Plant Identification and Ecology

Elementary students learning about plants in the field

In this program, students explore a forest community using the tools and concepts of plant identification, classification and ecology.  This is a seasonally themed lessen, and based on the timing of your group’s visit, curriculum connection requirements, and/or interests, there are two areas of program focus from which to choose:
1. Trees and Shrubs
2. Wildflowers

This multifaceted program experience starts with walking the nature trails to observe and identify trees, shrubs, or wildflowers.  Students will investigate different leaf shapes, patterns, and textures in order to learn to differentiate between species.  Students will learn how to use microscopes to closely examine identification features and adaptations of plants in our region. The program may include a sensory “scavenger hunt” of various trees and shrubs, and/or wildflowers. 

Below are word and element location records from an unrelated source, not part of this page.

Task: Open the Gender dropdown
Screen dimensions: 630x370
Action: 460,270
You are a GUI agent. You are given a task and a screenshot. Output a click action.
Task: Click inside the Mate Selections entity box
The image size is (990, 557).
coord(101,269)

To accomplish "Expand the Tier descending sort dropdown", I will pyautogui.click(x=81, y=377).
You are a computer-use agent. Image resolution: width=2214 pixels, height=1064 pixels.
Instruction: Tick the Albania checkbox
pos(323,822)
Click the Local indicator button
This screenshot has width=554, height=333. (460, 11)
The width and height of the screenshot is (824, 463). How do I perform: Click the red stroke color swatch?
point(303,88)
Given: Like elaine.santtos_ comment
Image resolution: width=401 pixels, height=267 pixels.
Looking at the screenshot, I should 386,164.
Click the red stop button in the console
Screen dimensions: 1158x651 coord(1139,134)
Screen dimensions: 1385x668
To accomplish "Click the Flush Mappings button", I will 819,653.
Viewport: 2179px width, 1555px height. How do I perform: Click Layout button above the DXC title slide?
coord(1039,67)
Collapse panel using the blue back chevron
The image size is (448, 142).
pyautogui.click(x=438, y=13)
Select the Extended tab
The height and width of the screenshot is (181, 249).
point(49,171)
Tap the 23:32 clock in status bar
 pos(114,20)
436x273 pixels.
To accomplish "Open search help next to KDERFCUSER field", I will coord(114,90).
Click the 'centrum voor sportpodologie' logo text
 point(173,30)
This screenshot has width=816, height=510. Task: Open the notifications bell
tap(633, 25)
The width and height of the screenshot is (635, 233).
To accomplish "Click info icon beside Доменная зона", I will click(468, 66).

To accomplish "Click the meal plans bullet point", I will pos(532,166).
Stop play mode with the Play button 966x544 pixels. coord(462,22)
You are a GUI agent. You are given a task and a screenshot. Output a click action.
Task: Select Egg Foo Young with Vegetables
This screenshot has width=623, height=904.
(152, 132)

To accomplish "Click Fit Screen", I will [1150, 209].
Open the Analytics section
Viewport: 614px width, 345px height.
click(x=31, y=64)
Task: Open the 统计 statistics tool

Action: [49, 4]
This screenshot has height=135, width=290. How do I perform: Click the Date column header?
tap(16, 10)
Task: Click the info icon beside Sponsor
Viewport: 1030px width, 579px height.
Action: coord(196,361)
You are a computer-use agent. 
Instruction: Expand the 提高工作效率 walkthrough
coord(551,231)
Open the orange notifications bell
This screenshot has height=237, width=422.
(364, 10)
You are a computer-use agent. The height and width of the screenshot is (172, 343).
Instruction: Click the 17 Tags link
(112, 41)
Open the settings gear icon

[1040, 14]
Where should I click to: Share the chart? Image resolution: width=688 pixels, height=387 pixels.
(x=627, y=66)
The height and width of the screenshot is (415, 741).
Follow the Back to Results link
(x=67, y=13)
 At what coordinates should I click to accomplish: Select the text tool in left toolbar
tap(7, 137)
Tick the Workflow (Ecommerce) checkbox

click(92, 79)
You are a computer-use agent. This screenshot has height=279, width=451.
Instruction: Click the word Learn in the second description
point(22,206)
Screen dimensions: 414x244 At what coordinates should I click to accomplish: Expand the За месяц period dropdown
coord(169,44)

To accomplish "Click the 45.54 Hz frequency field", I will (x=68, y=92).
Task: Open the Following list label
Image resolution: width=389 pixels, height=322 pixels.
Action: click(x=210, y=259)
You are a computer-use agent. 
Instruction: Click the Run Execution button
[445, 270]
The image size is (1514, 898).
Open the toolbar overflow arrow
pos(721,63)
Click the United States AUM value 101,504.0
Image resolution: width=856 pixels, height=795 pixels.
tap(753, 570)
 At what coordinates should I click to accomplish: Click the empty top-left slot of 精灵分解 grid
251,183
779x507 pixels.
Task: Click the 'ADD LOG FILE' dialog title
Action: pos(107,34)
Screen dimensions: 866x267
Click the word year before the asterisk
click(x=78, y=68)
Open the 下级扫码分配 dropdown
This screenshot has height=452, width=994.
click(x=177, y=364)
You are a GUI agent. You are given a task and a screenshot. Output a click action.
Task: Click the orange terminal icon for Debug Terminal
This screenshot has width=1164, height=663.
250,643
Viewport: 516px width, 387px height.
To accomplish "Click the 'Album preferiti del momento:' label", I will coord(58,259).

Grade Levels, Program Length, and Season 

  • Appropriate for Grade Level 3-12.
  • The program typically lasts 1 1/2-2 hours, though the length and content can be adapted to suit the needs of your group.
  • This program is offered year-round.

Program Description and Activities - Trees and Shrubs

Students studying trees and shrubs will learn to distinguish between deciduous and evergreen trees, and how to identify live specimens from each of those plant groups. Students may also practice:

  • Using the characteristics of the “three Bs” (bark, branches, and buds) to identify and classify trees and shrubs in the field.
  • Using dichotomous keys to identify a small selection of trees and shrubs from twig and branch samples.
  • Investigating plant communities including a “young” (early successional) forest, an “old” (late successional) forest, and a meadow.
  • Observing the various “layers” of the forest from treetop to forest floor.

Program Description and Activities - Wildflowers

For students studying various wildflowers, they will learn to determine their unique floral structures, habitat needs, adaptations for pollination, seed dispersal techniques, and identification characteristics. Students studying wildflowers may also practice:

  • Observing and discussing evidence of energy flow from plants-to-insects-to-birds and other animal life of the forest community.
  • Observing and discussing ecological interrelationships between the native wildflowers we identify and their faunal associates.
  • Differentiating between wildflower species that are native, non-native, and invasive in southeast Michigan.